▸ **Task**: Give exactly the lines from the one that contains "[Bienvenue chez EIM" through the end of the entries below, both included; the pictures stay out.
[Opening Information provided section]
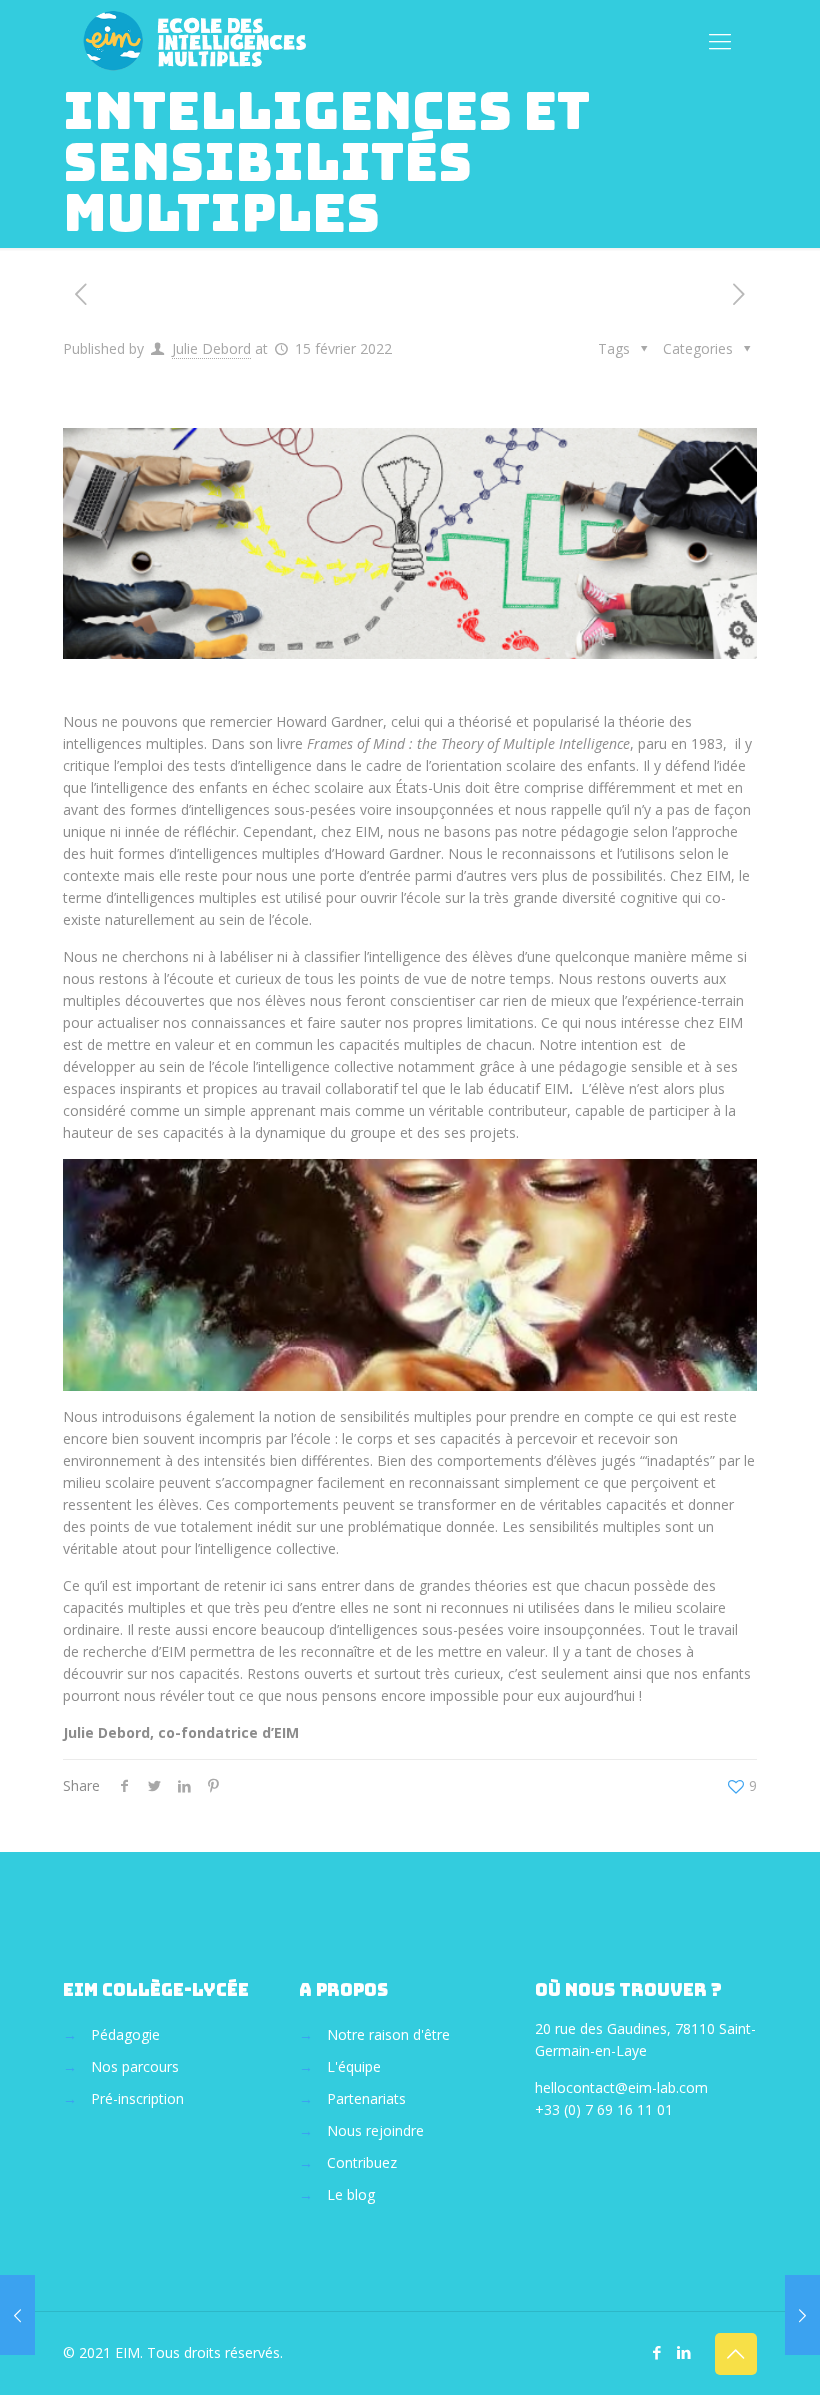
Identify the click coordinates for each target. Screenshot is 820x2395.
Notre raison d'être (388, 2034)
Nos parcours (135, 2066)
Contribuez (362, 2162)
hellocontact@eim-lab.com (621, 2087)
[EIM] (197, 40)
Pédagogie (125, 2034)
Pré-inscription (137, 2098)
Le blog (351, 2194)
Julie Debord (211, 348)
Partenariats (366, 2098)
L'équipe (354, 2066)
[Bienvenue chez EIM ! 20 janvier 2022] (17, 2315)
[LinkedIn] (684, 2352)
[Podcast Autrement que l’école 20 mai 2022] (802, 2315)
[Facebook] (657, 2352)
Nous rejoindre (375, 2130)
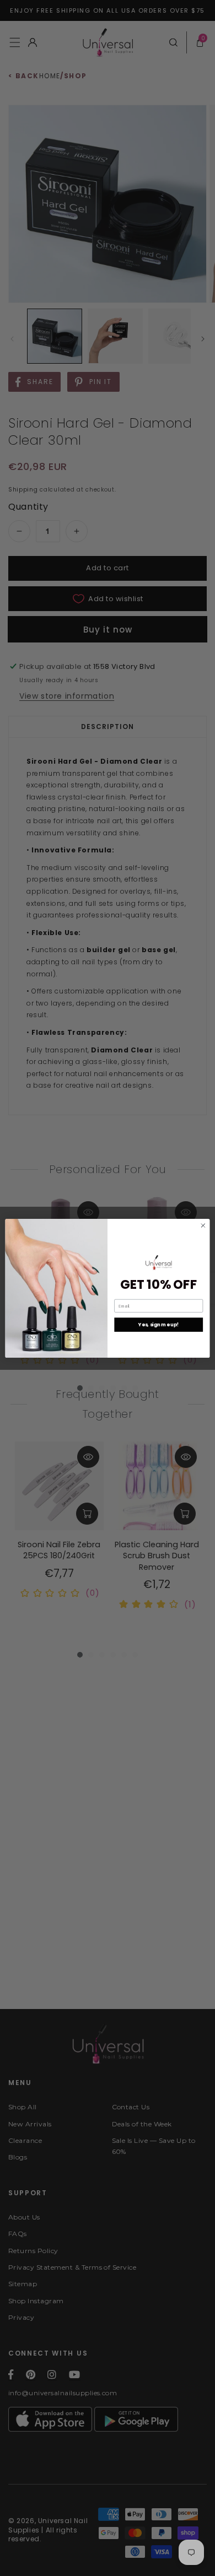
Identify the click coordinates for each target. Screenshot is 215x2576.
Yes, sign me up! (158, 1324)
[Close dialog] (203, 1225)
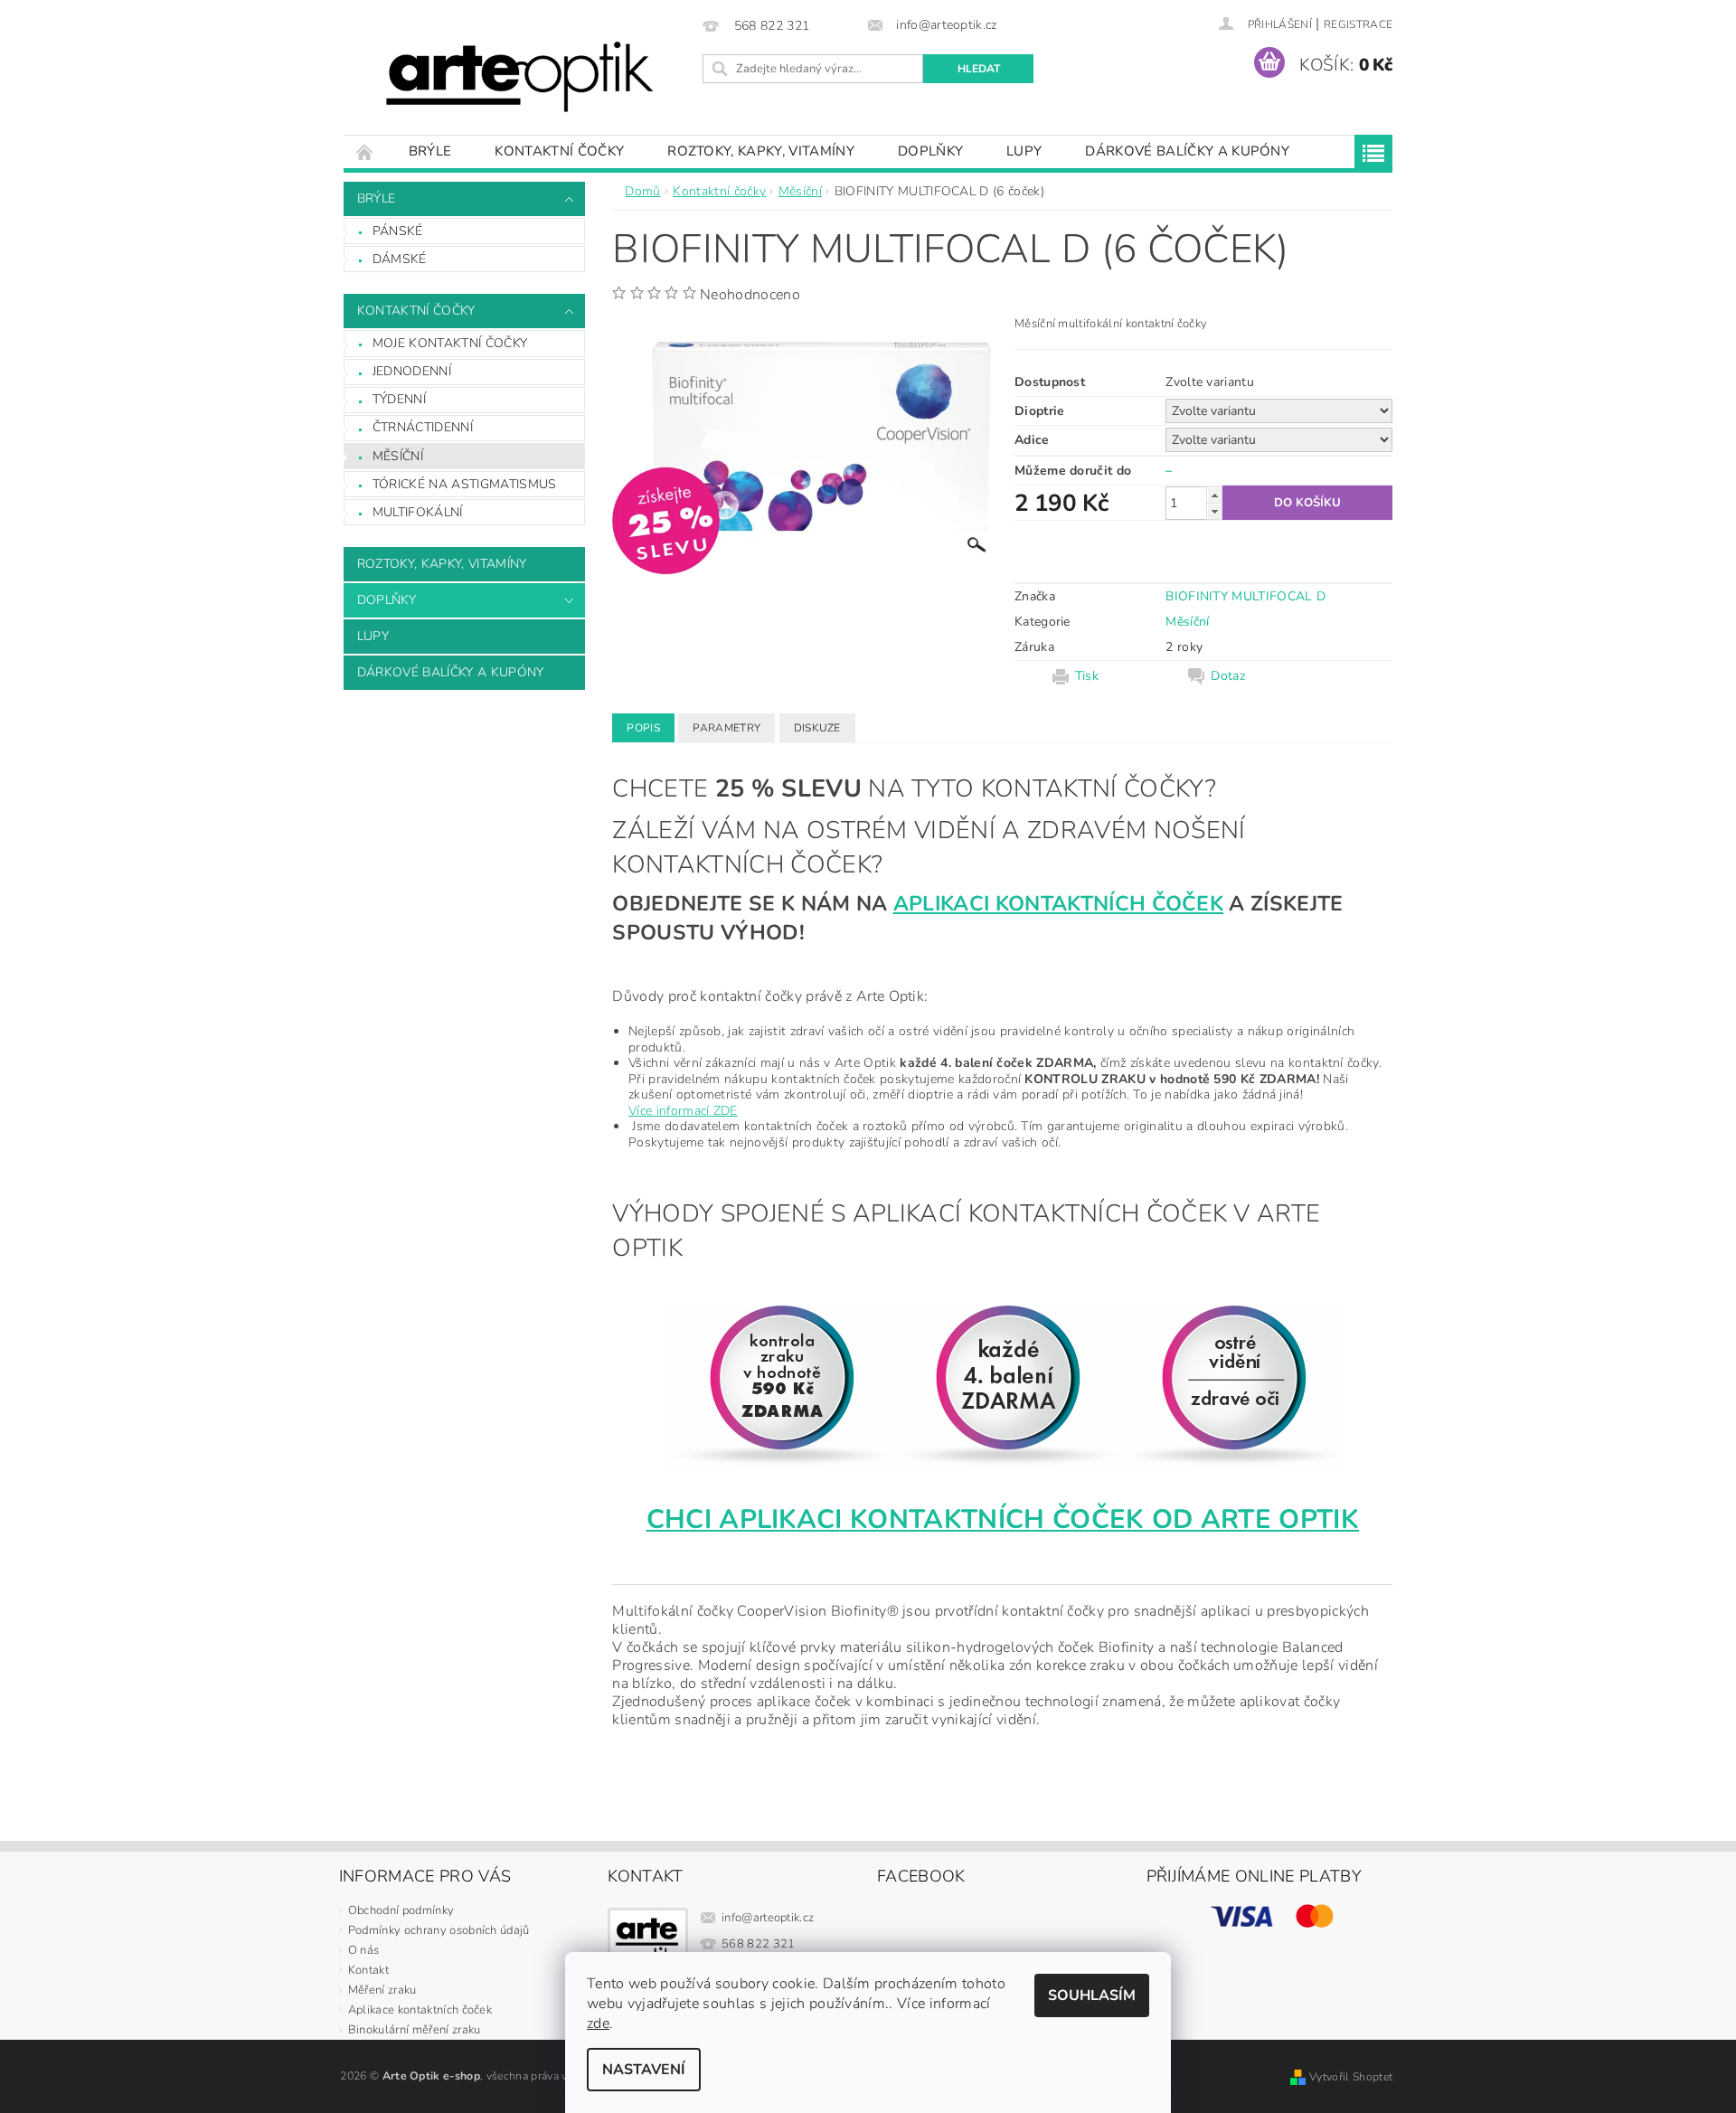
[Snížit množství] (1214, 511)
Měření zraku (382, 1990)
[Closing Information provided section]
▸ **Response**:
[Bienvenue chez EIM ! 20 janvier 2022] (17, 2315)
[LinkedIn] (684, 2352)
[Podcast Autrement que l’école 20 mai 2022] (802, 2315)
[Facebook] (657, 2352)
Nous rejoindre (375, 2130)
Identify the click coordinates for each target. Screenshot is 215x2576.
Yes, sign me up! (158, 1324)
[Close dialog] (203, 1225)
[Snížit množství] (1214, 511)
Měření zraku (382, 1990)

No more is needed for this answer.